# Task requirements
Would you please copy each line of the listing that mentions "agent"?
--
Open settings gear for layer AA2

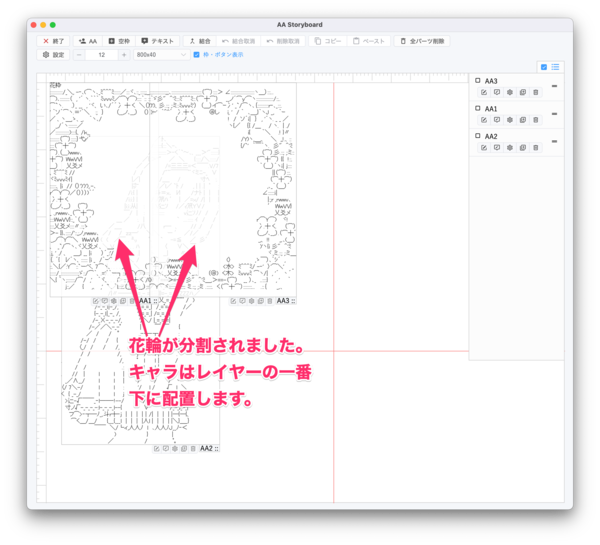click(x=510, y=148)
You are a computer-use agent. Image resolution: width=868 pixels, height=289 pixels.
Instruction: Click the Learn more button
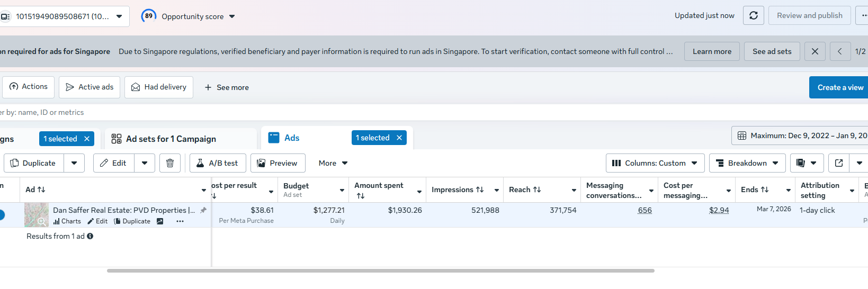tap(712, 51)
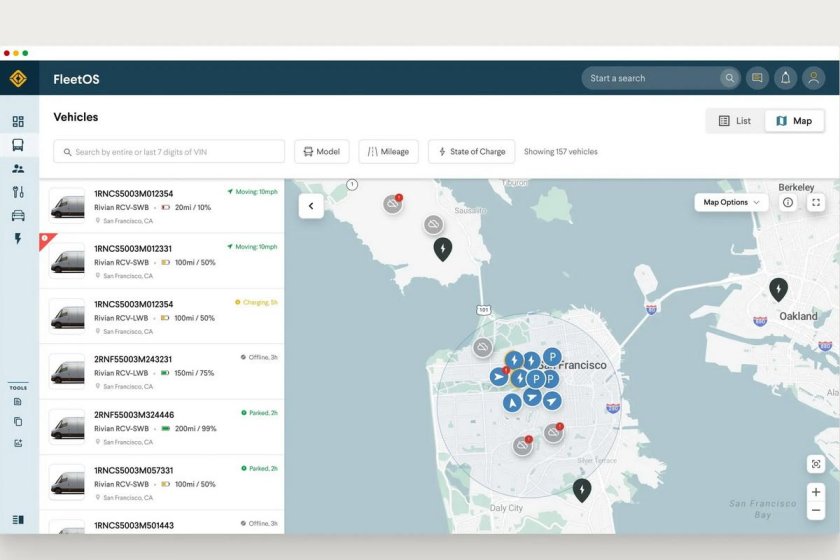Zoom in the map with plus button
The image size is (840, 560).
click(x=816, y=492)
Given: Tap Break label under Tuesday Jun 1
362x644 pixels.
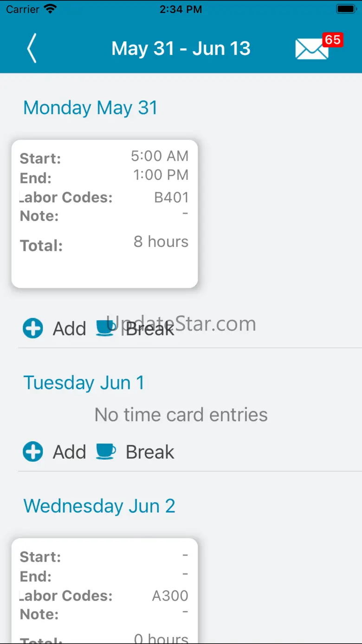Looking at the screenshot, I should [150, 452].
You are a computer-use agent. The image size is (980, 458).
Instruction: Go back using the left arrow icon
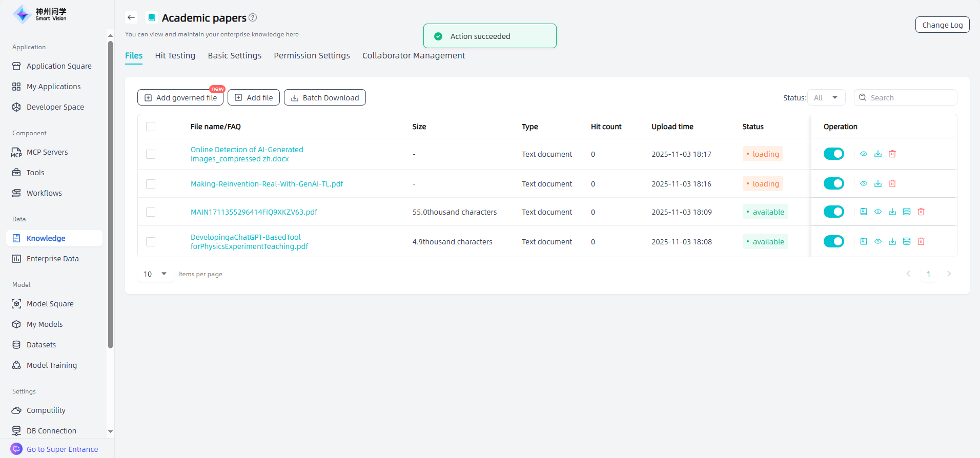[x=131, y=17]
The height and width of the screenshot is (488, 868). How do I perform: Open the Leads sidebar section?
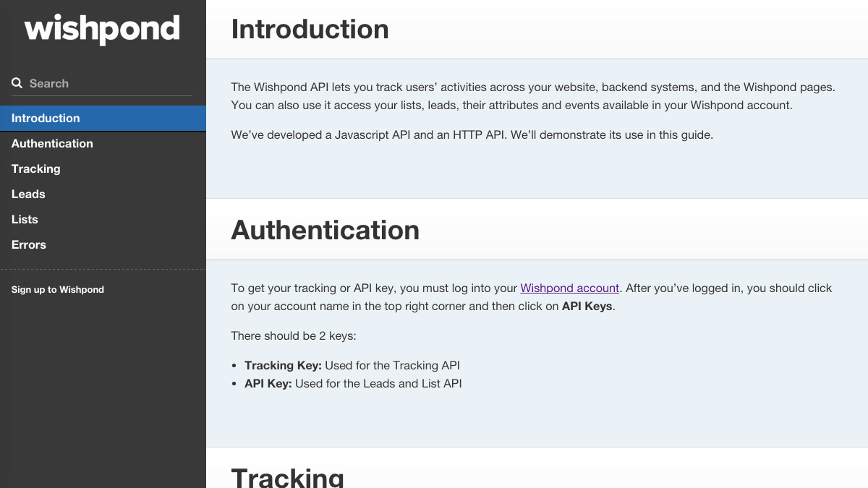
--
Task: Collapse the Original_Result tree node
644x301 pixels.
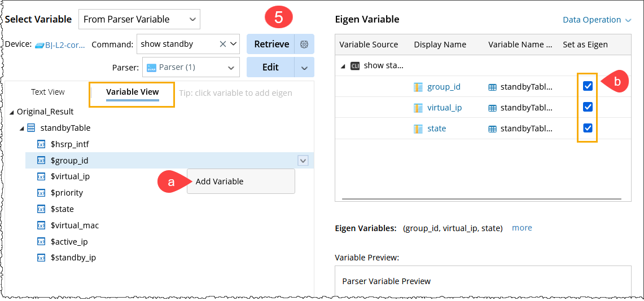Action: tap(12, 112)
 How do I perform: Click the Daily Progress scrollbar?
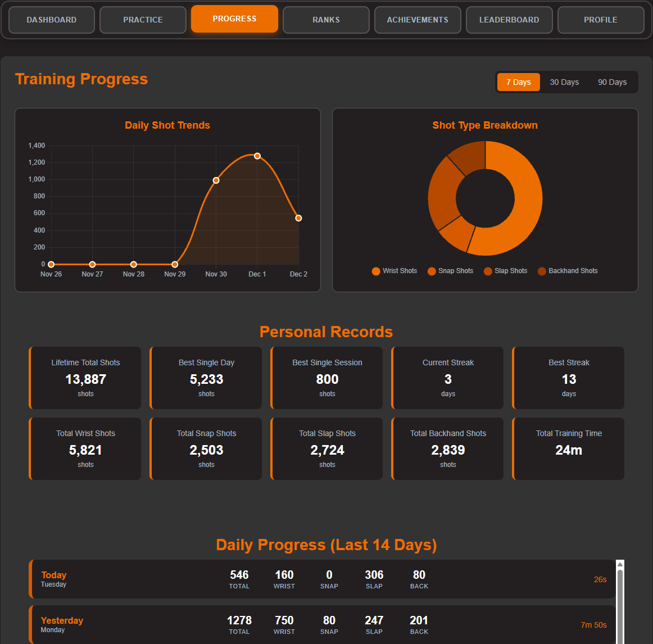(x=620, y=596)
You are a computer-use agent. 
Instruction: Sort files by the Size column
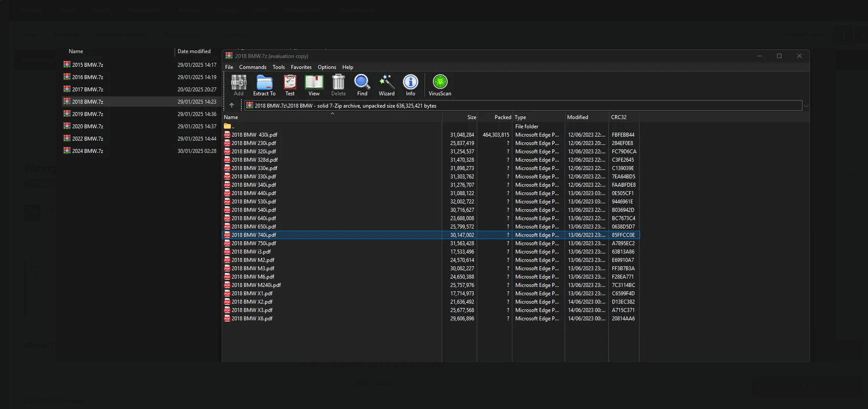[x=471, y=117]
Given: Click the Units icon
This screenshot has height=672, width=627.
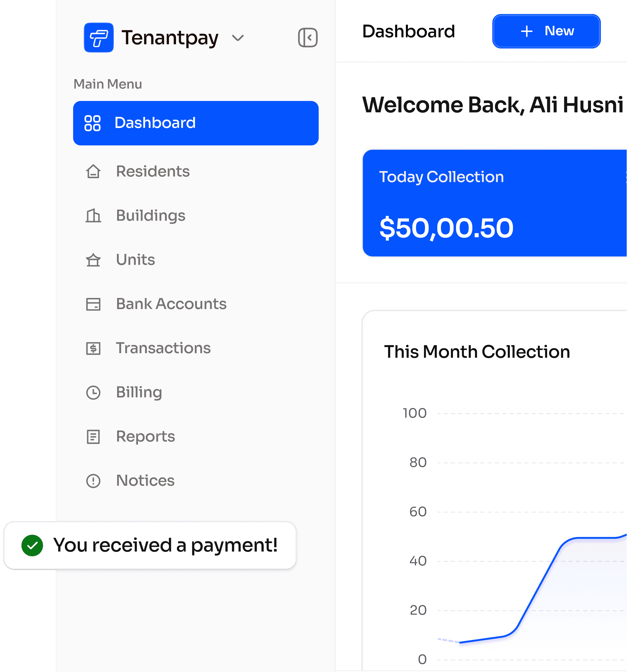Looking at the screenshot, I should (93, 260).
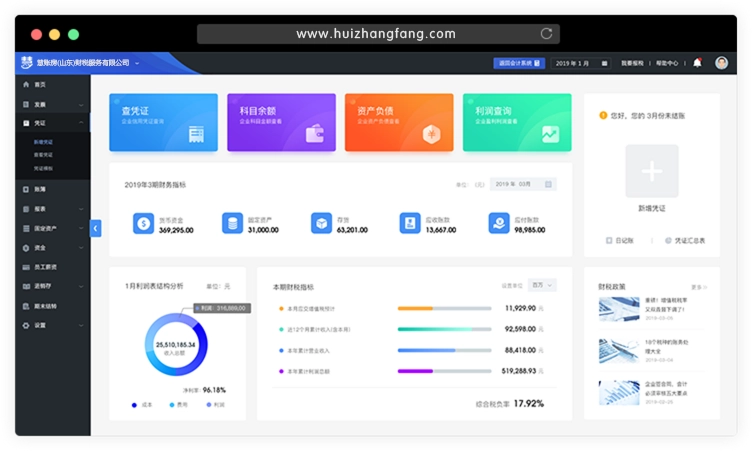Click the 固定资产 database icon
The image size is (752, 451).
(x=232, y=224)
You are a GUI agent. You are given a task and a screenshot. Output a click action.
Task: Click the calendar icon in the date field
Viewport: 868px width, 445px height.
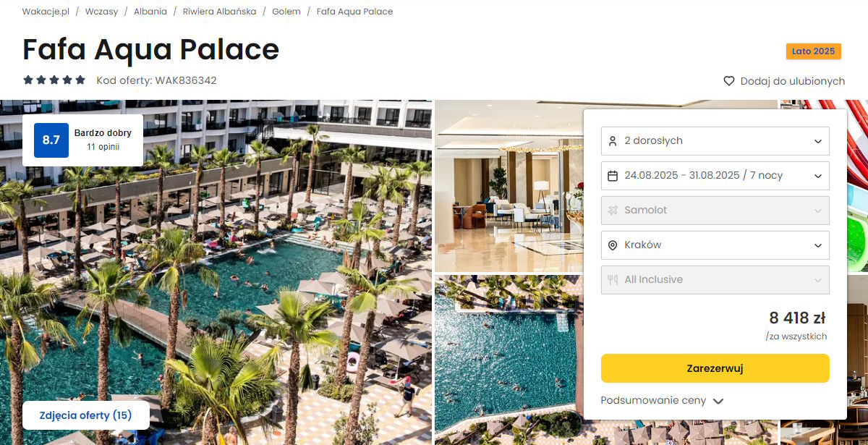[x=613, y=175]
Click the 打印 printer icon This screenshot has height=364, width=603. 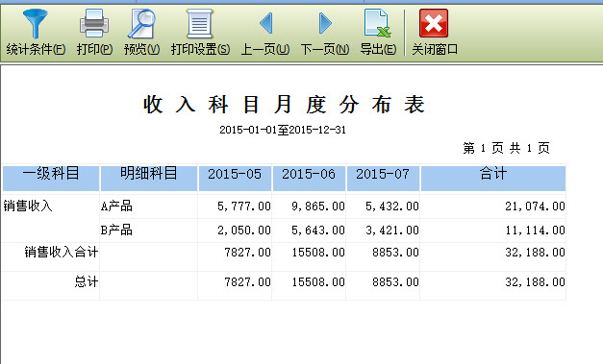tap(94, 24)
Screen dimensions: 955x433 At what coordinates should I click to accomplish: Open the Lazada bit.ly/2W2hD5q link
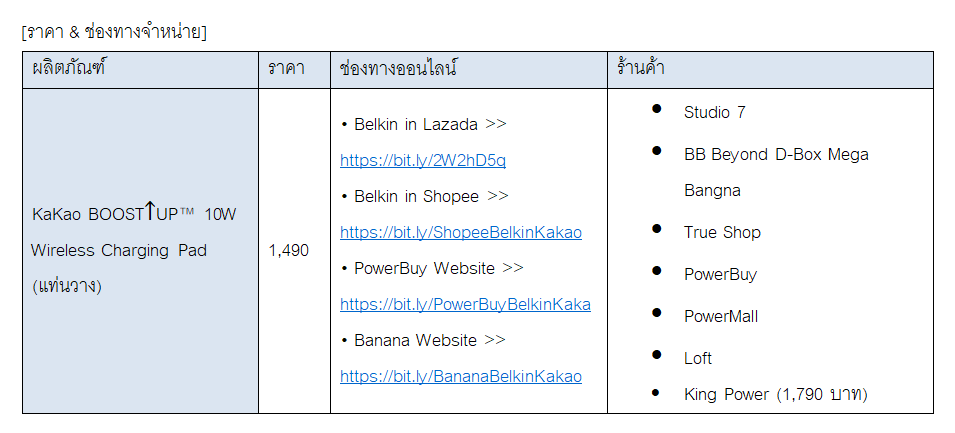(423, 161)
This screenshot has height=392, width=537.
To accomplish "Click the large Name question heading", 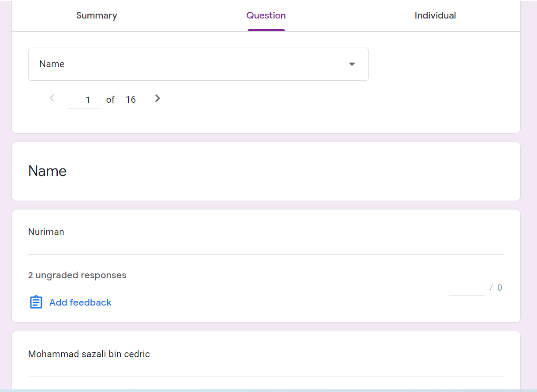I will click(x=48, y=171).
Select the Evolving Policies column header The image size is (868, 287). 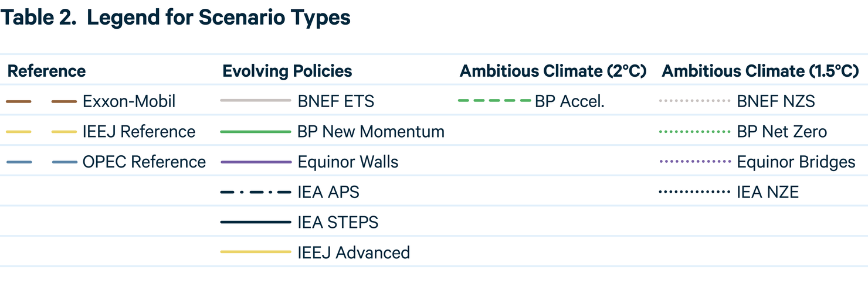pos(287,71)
--
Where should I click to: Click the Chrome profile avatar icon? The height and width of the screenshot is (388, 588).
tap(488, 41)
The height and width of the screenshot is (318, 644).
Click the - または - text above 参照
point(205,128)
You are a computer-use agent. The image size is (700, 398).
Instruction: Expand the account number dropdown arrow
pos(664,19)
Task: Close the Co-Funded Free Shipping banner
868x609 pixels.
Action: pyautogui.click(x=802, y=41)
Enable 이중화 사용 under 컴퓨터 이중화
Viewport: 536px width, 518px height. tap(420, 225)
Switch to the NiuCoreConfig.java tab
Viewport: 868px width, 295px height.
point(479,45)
--
# Solution to this exercise
You are a computer-use agent. Image resolution: width=868 pixels, height=289 pixels.
You are a computer-use agent. The image size is (980, 458).
You are a computer-use agent. 
You are a GUI agent. You are given a task and a screenshot. Output a click action.
You are a computer-use agent. The image size is (700, 398).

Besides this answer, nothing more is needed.